La collection « Les Ondes Marcinelle » des éditions Dupuis accueille un récit initiatique en noir et blanc, sombre et puissant, intitulé L’Ami et signé par Lola Halifa-Legrand et Yann Le Bec.
Tomi est un adolescent tout ce qu’il y a de plus ordinaire. Issu d’une famille monoparentale modeste, il partage sa vie avec une mère un peu trop protectrice à son goût. Comme la plupart de ses pairs, il s’éveille à la sexualité en naviguant sur des sites pornographiques, tout en fantasmant sur les filles de son lycée. Lola Halifa-Legrand et Yann Le Bec posent sur lui un regard d’entomologiste, fasciné et dénué de jugement. L’Ami donne d’ailleurs à voir une existence sur laquelle le jeune protagoniste n’a pratiquement aucune prise.
Bientôt flanqué de Feliks, plus extraverti et téméraire que lui, Tomi va se trouver impliqué dans toute une série d’événements qu’il n’a ni préparés ni même imaginés. Le récit prend alors un tour initiatique : Tomi radicalise ses positions vis-à-vis de sa mère, multiplie les expériences interdites (et parfois irréversibles), s’éveille avec maladresse au flirt amoureux… On retrouve le noir profond et le trait caractéristique de Yann Le Bec dans L’Ami. Le titre de ce roman graphique est d’ailleurs symptomatique en ce sens qu’il suppose un conditionnement du personnage principal à l’autre, un Feliks qui en révèle les fêlures et le tempérament grégaire.
Chronique sur l’adolescence, ses pérégrinations et ses transitions douloureuses, L’Ami traduit une réalité générationnelle de manière brute, un peu à l’image de ce qu’a réalisé il y a quelques mois Camille Poulie avec Bunker, dans la même collection. Le scooter, le rap, la montagne de déchets y constituent des éléments incontournables, mêlés à des motifs plus classiques, tels que la barque (Mud, La Nuit du chasseur…) ou la cabane perchée sur un arbre (Les Simpson, Tom Sawyer…). Naturellement, l’école et ses groupes sociaux, de même que la parentalité à l’ère de Tinder et de l’incommunicabilité, complètent l’horizon narratif de ce puissant one-shot.

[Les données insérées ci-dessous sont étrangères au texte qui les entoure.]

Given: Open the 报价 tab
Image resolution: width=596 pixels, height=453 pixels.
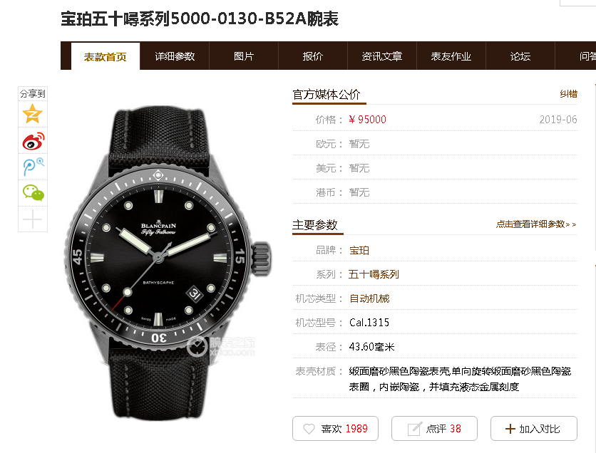Looking at the screenshot, I should pyautogui.click(x=313, y=56).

D’une certaine gravité, L’Ami verbalise avec talent les impulsions adolescentes et cette volonté mi-consciente de braver les interdits. Tomi n’est rien d’autre que l’émanation d’une jeunesse en rupture consommée (mais relative) avec ses parents, peinant à trouver sa place, se réalisant en grande partie à travers les autres et leur regard. Il est aussi question dans cet album d’ambiguïté sexuelle, de violence et de projections mentales. Ces dernières transparaissent de différentes façons, à travers le dessin, les paroles irrévérencieuses d’un morceau de rap, les outrances de vidéos pornographiques… Autant d’agréments qui permettent aux auteurs de traduire un certain état d’esprit et les turbulences de l’adolescence.